_Try it_
Show every line in the entries below where the word "icon" appears.

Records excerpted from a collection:
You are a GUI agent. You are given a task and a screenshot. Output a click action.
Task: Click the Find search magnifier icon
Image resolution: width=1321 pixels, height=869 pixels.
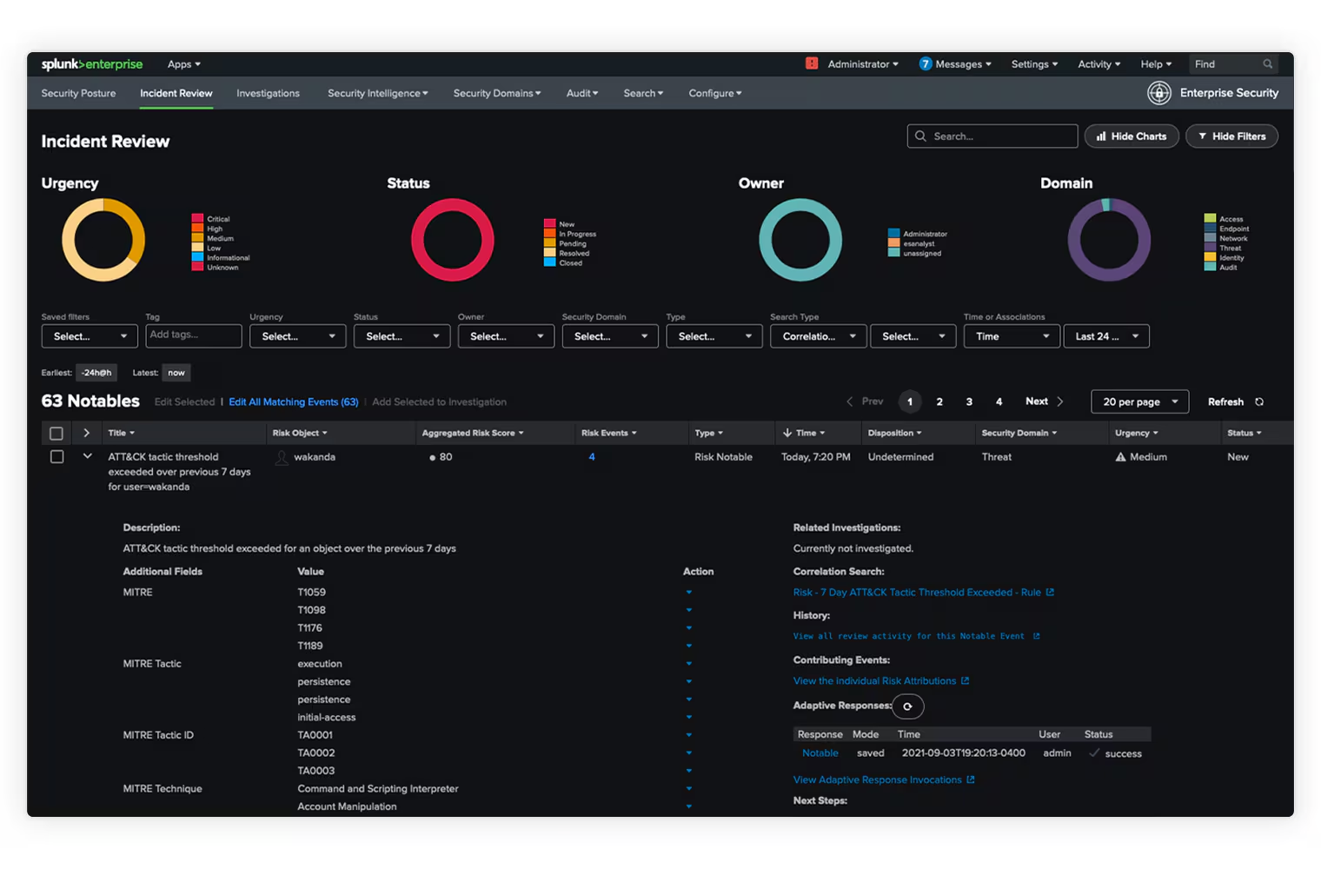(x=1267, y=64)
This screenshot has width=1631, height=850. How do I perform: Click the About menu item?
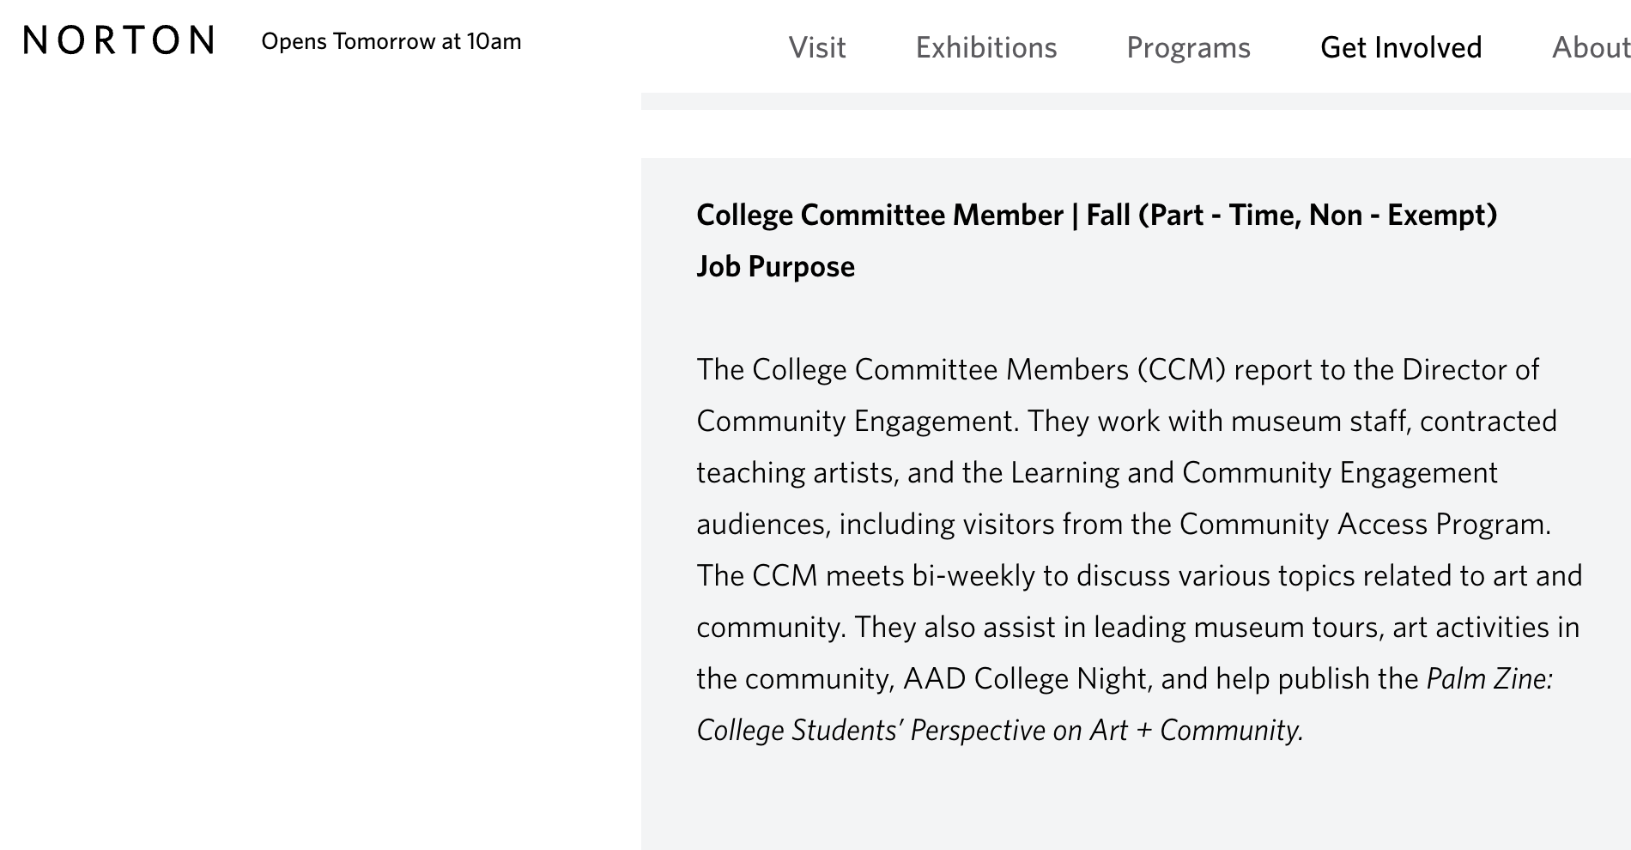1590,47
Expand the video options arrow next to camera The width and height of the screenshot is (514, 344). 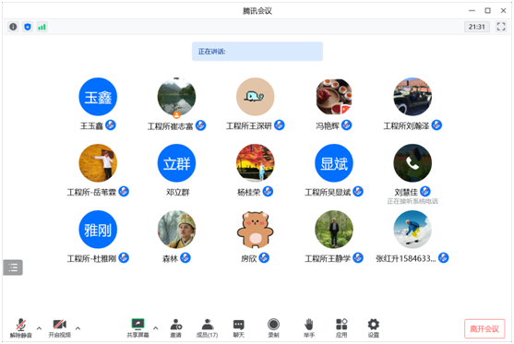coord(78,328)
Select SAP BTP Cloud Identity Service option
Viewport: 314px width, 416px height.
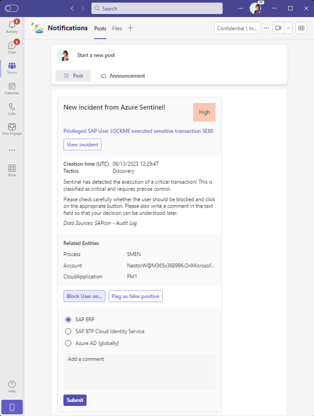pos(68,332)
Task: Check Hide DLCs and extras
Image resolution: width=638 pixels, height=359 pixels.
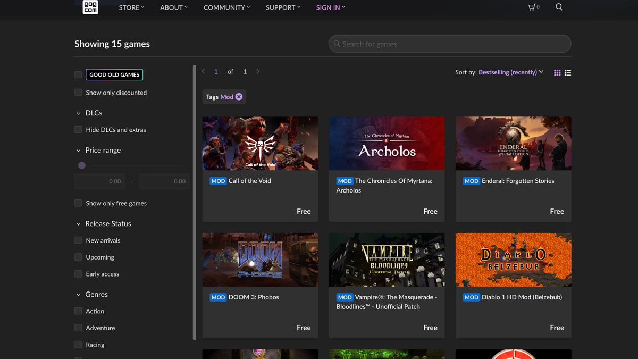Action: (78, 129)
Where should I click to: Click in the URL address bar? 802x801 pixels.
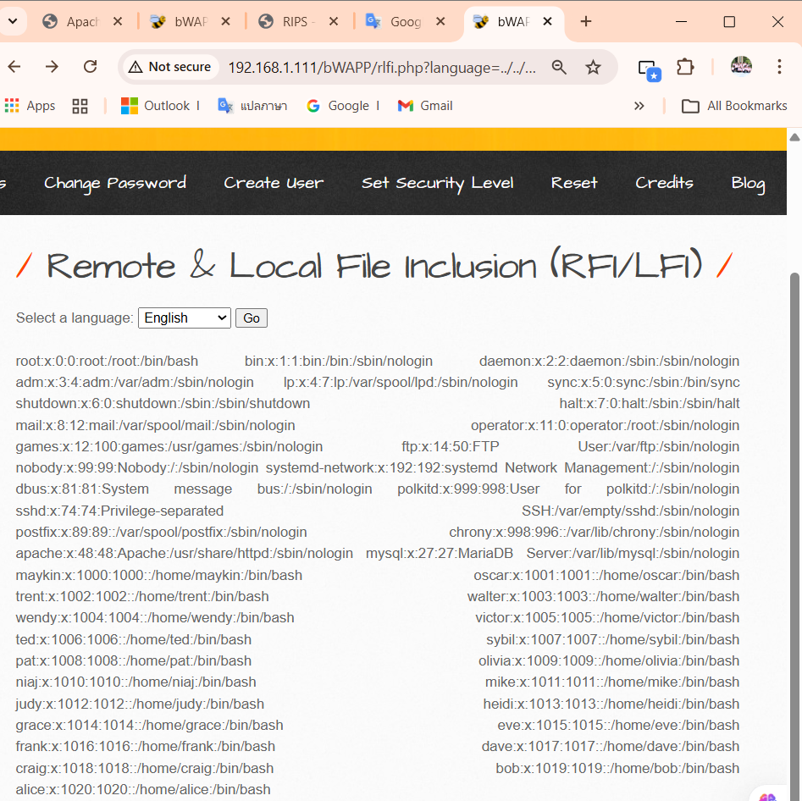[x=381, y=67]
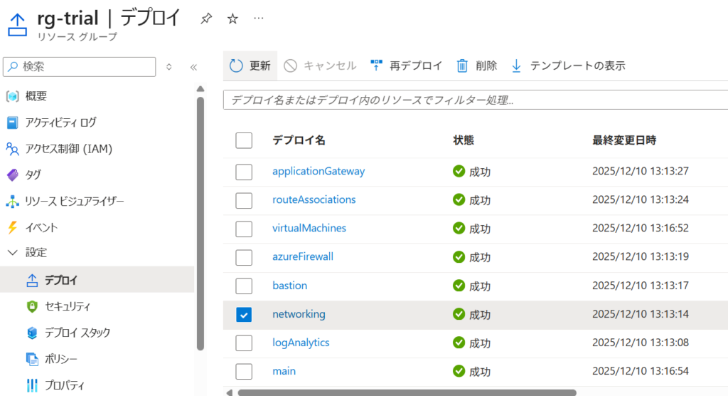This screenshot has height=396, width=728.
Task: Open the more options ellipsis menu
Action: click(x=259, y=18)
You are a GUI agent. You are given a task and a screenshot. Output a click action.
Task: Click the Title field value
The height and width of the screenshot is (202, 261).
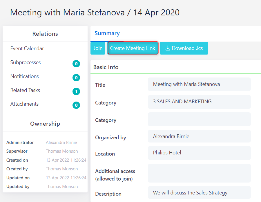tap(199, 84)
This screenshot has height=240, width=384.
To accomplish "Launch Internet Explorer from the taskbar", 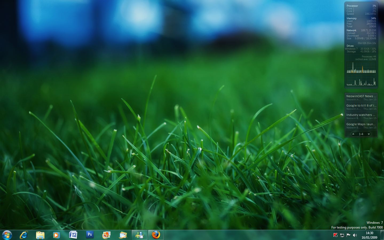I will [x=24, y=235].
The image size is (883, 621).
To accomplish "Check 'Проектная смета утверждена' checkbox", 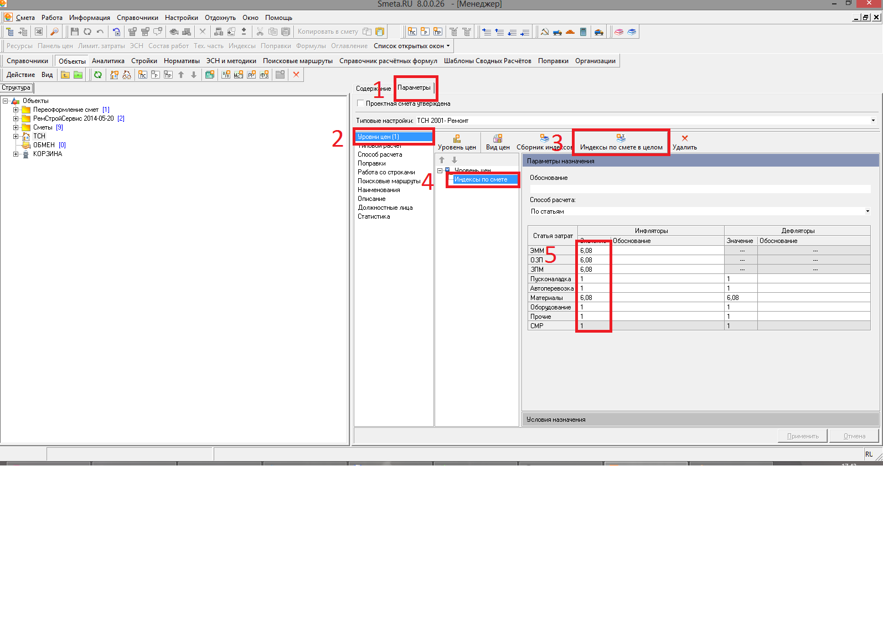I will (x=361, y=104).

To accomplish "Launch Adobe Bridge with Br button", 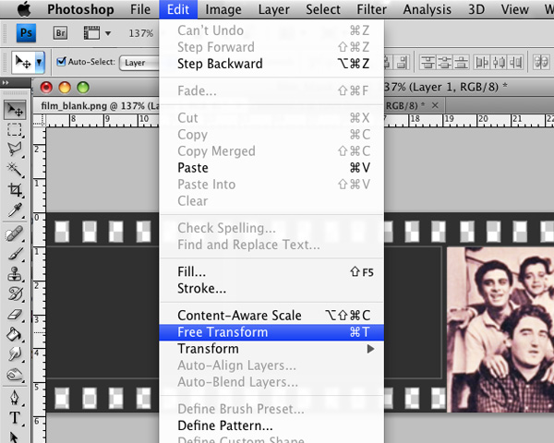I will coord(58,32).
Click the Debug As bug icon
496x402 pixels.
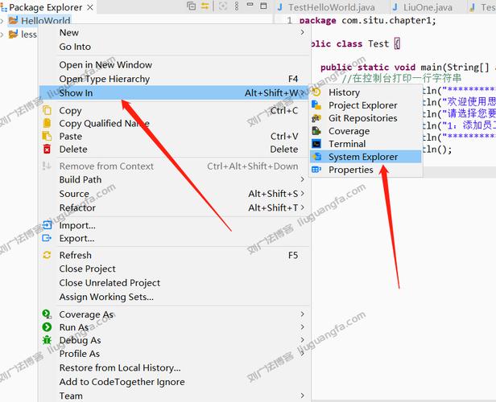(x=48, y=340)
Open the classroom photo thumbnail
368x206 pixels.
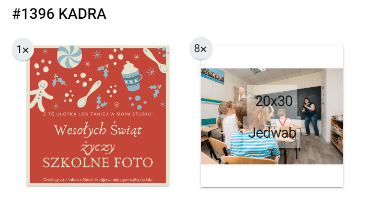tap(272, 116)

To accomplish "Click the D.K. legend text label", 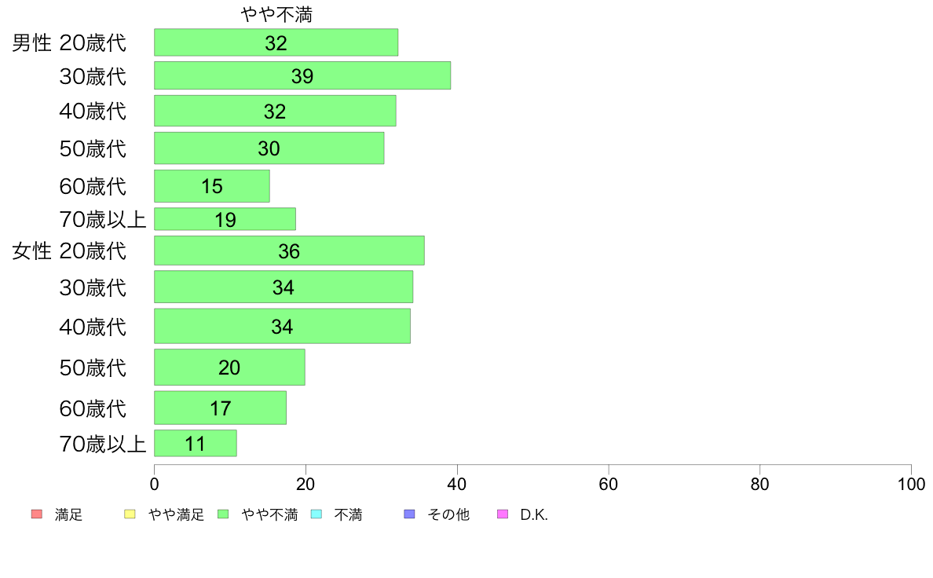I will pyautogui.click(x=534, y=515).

_The completed task_
Task: Click the Find search magnifier icon
Click the Debug As bug icon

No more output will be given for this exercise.